Thornton had more ideas.

He worked on getting better bathrooms, better lighting, a senior lounge and other amenities to "enhance student life." At the same time, he increased staff training.

His goal is to "reinvent high school" in a community where the traditional model has not fit. To handle the school's long-standing discipline problems, Thornton said, he wants to have students who cause disruptions placed in alternative programs.

Now Thornton is planning meetings with the city, community leaders, churches and parents to take on the issues that he said had been driving the problems at the schools.

Thornton said some long-standing issues extended beyond the school and into the home and city. He said an involved community was needed to change the school. "You have a school that is trying to re-create itself with new programs and initiatives," Thornton said. "And you have a community that is not moving at [the same] rate."

Yesterday's shooting was sparked by a disagreement between rival neighborhood groups, authorities said. While the police stop short of calling them gangs, Thornton doesn't.

"Call it what you want. To me it's a gang," he said. "It will not be tolerated."

He said some of the groups had been "warring" for years.

According to police, a fight began on the fifth floor between two neighborhood groups, then moved to the fourth floor before ending.

York allegedly had been involved in the fight and was trying to leave the school though an exit on Ninth Street when, authorities said, he was shot by 16-year-old Thomas Gilbert, who was already outside. York ran from his attacker and collapsed several blocks away at West Ninth and Sproul Streets.

School officials would not provide York's name because he is a minor, but a relative identified him as the victim, and other officials later confirmed he was the victim.

York's cousin Talia Spence, 20, showed up at the school in SpongeBob SquarePants pajamas and pink-and-white flip-flops.

He is "a good student," she said. "He don't bother nobody, and he is not no gang member."

"He's a junior . . . who gets A's," she said, "He's not a bad child. We are around that boy 24/7, and he is a full-time student."

A warrant was issued for the arrest of Gilbert, who is being charged as an adult with attempted homicide, aggravated assault, firearms charges and related offenses.

Many students said they hadn't seen the shooting and wouldn't talk even if they had. Some students left campus without permission after the shooting and were seen wandering around the city.

After the shooting, a parade of upset parents arrived in cars and by foot to pick up their children.

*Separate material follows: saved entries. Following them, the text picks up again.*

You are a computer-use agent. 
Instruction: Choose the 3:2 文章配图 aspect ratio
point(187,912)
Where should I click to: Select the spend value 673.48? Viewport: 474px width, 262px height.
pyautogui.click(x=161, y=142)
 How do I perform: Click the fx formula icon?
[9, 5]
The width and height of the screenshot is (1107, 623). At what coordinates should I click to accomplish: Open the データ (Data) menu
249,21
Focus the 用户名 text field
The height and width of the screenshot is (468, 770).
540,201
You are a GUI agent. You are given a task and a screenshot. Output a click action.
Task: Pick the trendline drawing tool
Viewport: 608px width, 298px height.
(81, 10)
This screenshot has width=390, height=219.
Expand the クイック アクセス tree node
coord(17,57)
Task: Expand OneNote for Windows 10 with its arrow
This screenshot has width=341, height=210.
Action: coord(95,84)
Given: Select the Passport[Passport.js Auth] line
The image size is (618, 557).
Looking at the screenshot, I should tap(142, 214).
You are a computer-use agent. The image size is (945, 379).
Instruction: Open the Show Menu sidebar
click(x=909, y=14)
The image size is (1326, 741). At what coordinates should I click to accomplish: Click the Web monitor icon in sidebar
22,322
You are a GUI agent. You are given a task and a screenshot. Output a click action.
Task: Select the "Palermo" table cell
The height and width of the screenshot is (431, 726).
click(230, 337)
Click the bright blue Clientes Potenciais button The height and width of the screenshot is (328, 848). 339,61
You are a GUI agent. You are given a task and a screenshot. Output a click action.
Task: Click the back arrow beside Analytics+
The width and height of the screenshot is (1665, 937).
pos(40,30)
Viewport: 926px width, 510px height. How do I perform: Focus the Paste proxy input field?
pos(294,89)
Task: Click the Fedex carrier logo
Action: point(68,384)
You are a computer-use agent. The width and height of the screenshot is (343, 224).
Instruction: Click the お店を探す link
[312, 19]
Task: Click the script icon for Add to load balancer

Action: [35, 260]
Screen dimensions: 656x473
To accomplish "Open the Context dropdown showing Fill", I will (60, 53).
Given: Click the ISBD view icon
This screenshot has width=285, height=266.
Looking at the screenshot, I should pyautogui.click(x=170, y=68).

"This is just a disgrace. Kids can't even go to school safe," said John Pyatt, 41, who was there to meet his freshman son. "They need to do something with this," he added, saying he was thinking of finding another school for his son.

Senior DeShawn Elliott, 17, who sat waiting for a parent to pick him up, said he hoped the school would return to normal quickly. "We were supposed to take our senior portraits today."

Late yesterday, Thornton was meeting with his school principals.

He does not want yesterday's shooting to define the school. He wants to move forward.

"We had an incident, and we'll deal with it," he said. Thornton said that one positive to come out of the day was the staff's coming together and working on the issues, but that more work was needed. "We have to refocus, dig deeper and harder."